On Tuesday, Milan Nitzschke, a vice president of SolarWorld, a German company that is part of the coalition of European firms that filed the anti-dumping case with the European Commission in July 2012, said in a telephone interview, “I’m not against giving a time window for negotiations, but China has to move.”
A settlement should require the Chinese to make “an agreement on prices and volumes, so that there is not dumping onto the market,” Mr. Nitzschke, who is also president of EU ProSun, the European coalition.
Mr. Nitzschke also said that European Union countries, including Germany, would be more willing to support higher duties if China failed to negotiate in good faith during the next few months.
The European Union, like the United States, designates China as a nonmarket economy, which means that anti-dumping penalties are calculated under special rules that almost always produce very high tariffs -- unless political leaders intervene.
Solar panel production is in some ways a chemicals industry, as much of the cost of a panel lies in the materials that are used to assemble them.

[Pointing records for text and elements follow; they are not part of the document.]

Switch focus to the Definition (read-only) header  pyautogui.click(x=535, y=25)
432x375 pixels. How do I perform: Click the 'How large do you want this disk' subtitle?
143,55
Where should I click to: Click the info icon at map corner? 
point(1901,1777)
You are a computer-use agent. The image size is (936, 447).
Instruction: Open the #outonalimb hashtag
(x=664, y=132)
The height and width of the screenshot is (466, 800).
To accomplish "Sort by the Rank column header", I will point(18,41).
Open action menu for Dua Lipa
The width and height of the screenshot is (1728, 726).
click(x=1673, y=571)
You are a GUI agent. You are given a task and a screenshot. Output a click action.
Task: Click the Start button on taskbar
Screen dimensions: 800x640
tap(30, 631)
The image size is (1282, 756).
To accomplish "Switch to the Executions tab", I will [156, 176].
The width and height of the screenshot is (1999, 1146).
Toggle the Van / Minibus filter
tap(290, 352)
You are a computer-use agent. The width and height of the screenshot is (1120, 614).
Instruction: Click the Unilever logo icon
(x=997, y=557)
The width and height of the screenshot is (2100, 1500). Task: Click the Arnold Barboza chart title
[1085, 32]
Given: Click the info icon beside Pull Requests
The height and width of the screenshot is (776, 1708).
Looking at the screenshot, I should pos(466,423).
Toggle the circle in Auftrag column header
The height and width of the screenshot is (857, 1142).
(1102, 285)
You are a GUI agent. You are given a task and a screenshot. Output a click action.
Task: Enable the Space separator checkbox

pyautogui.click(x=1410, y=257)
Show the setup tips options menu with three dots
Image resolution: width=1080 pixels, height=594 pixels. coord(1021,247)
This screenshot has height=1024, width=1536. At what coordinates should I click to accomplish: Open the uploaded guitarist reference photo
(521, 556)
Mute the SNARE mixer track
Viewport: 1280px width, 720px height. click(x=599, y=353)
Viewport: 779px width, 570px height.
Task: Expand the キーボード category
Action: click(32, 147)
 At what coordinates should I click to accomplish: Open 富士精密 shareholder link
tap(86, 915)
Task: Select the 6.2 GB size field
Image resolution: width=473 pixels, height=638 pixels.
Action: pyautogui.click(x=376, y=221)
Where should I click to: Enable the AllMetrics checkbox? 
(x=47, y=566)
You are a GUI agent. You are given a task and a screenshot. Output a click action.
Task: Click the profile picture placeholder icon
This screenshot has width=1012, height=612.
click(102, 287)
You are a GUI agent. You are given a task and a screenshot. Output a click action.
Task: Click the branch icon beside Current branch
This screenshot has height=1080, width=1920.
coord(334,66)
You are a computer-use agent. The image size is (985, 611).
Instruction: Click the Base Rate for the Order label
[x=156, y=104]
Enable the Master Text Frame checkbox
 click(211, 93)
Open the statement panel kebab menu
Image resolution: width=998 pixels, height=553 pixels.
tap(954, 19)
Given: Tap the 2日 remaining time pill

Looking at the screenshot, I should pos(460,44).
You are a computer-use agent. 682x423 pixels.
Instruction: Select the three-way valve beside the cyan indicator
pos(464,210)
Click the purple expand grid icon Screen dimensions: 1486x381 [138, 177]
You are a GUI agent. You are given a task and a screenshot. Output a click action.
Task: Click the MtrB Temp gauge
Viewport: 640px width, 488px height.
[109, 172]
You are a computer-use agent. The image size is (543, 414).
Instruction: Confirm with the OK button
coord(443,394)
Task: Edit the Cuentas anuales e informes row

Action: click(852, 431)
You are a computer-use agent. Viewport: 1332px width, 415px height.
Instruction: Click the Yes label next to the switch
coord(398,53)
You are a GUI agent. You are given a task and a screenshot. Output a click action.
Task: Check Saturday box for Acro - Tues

Senior executives at two of the world’s largest chemicals companies expressed misgivings on Tuesday about any kind of showdown with China over the solar industry, following the pattern of individual companies being reluctant to endorse trade actions against China.
Thomas M. Connelly Jr., the executive vice president and chief innovation officer at DuPont, said Tuesday before the announcement in Brussels that his company was worried that the uncertainty caused by trade cases was hurting investment in solar panels and in renewable energy industries more broadly. He specifically criticized Europe’s plans to impose tariffs, saying in a telephone interview from Beijing that, “These kinds of trade actions are unhelpful.”
Martin Brudermüller, the vice chairman of BASF, the German chemicals giant, expressed concern about the potential for escalation in the trade dispute. “A tit-for-tat policy will more destabilize than help us,” he said when asked about the dispute during a news conference in Hong Kong on BASF’s ambitious investment plans in China and elsewhere in Asia. The news conference was held several hours before the European announcement.